### Source extract

[START]

VoiceXML Review - Columns - Speak & Listen

Volume 4, Issue 1 - January/February 2004

In this monthly column, an industry expert will answer common questions about VoiceXML and related technologies. Readers are encouraged to submit questions about VoiceXML, including development, voice-user interface design, and speech technology in general, or how VoiceXML is being used commercially in the marketplace. If you have a question about VoiceXML, e-mail it to and be sure to read future issues of VoiceXML Review for the answer.

Q. How do I make my voice application bullet-proof, providing my callers with application-specific prompts even in the event of an unexpected failure?

A. To make your application bullet-proof you need to understand how it can fail. These can be summed up as follows:

+ A network or Web server error.
+ A syntax or run-time error in your voice application code.

A first step, and by no means a trivial one, is to make sure your network is reliable. VoiceXML interpreters communicate with document servers via HTTP, and regardless of whether the interpreter running your voice application is located across the country or across a room, hardware can fail and connections can be severed. You'll need to check your purse strings to determine if your voice application is mission critical enough to mitigate these risks by hosting your voice application on multiple document servers in geographically redundant locations. These same requirements hold true for the VoiceXML interpreters and their associated telephony, recognition, and audio resources used to process your application.

Given network reliability, let's assume that the interpreter is able to fetch your voice application's start page, application root document, and any resources (e.g. scripts libraries, grammars)
referenced by these documents. You need to ensure that your VoiceXML code properly handles all runtime errors. Errors of this sort are typically HTTP or semantic errors, and the VoiceXML interpreter maps these errors to events which it throws to your application, for example, "error.badfetch.http.404" or "error.semantic". If you neglect to handle these events, the interpreter typically handles them in a generic fashion, sometimes by playing Text-To-Speech (TTS), or, worse yet, by hanging up on the caller. In a truly professional application, both are to be avoided, and it's easy to do so in your application root document.

The following application root document implements a number of event handlers. The first two are nomatch and noinput handlers. You typically handle these events local to the input item (e.g. field) where they are thrown so that you can provide context-sensitive prompts to aid the user.
If, however, one of your VoiceXML developers neglects to handle these events, it would be a shame to hang up on the caller, so you include some generic ones in the application root.

The next handler, connection.disconnect.*, handles situations where the session is terminated, either because the user hung up, was disconnected via the <disconnect/> element, or was blind transferred. The final handler is a "catch-all", that is, a handler that catches any event that is not specifically handled elsewhere in your application. This handler should always appear last in your application root for reasons described in 5.2.4 of the
VoiceXML 2.0 specification, "Catch Element Selection".

<vxml version="2.0">

<nomatch>
I'm sorry. I didn't get that.
<reprompt/>
</nomatch>

<noinput>
I'm sorry. I didn't hear you.
<reprompt/>
</noinput>

<catch event="connection.disconnect.*">
<log>caller hung up or was disconnected</log>
</catch>

<catch>
   <log>app catch-all caught <value expr="_event"/></log>
   I'm sorry. An unexpected error occurred. Please try again later.

[END]

### Task instructions
A – Using the VoiceXML column, answer the following, one line each:
(i) What two kinds of failure does it list for a voice application?
(ii) Over what protocol do VoiceXML interpreters communicate with document servers?
(iii) Which section of the VoiceXML 2.0 specification explains why the catch-all handler should appear last, and what is that section called?
B – Summarize the VoiceXML column in two sentences.

### Provided data
[START]

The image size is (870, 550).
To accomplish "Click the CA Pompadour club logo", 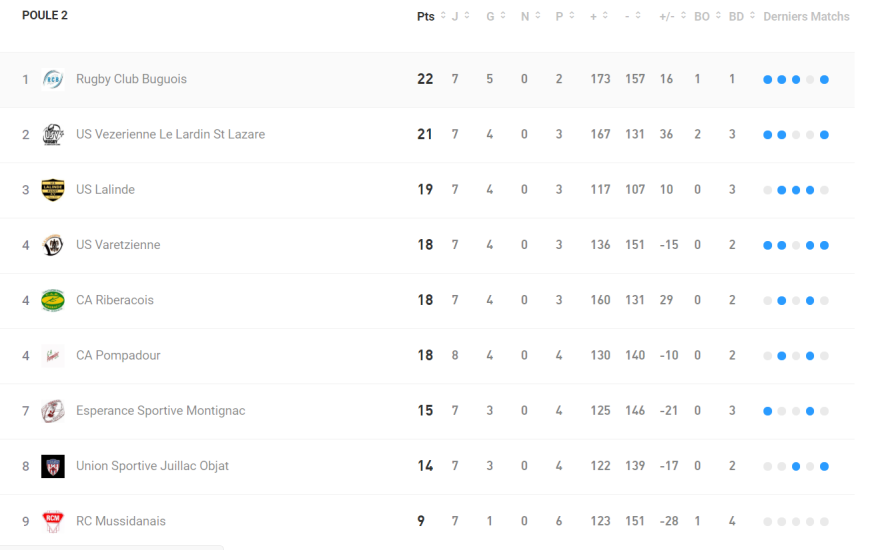I will click(53, 355).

[END]

### Solved problems
A –
(i) A network or Web server error, and a syntax or run-time error in the voice application code.
(ii) HTTP.
(iii) Section 5.2.4, "Catch Element Selection".

B – A voice application can fail through a network or Web server error or through a syntax or run-time error in its code, so a reliable network is a first step, possibly backed by document servers in geographically redundant locations. Runtime errors, which the interpreter throws as events that it may otherwise handle generically or by hanging up, should be handled in the application root document with generic nomatch and noinput handlers, a connection.disconnect.* handler, and a catch-all handler placed last.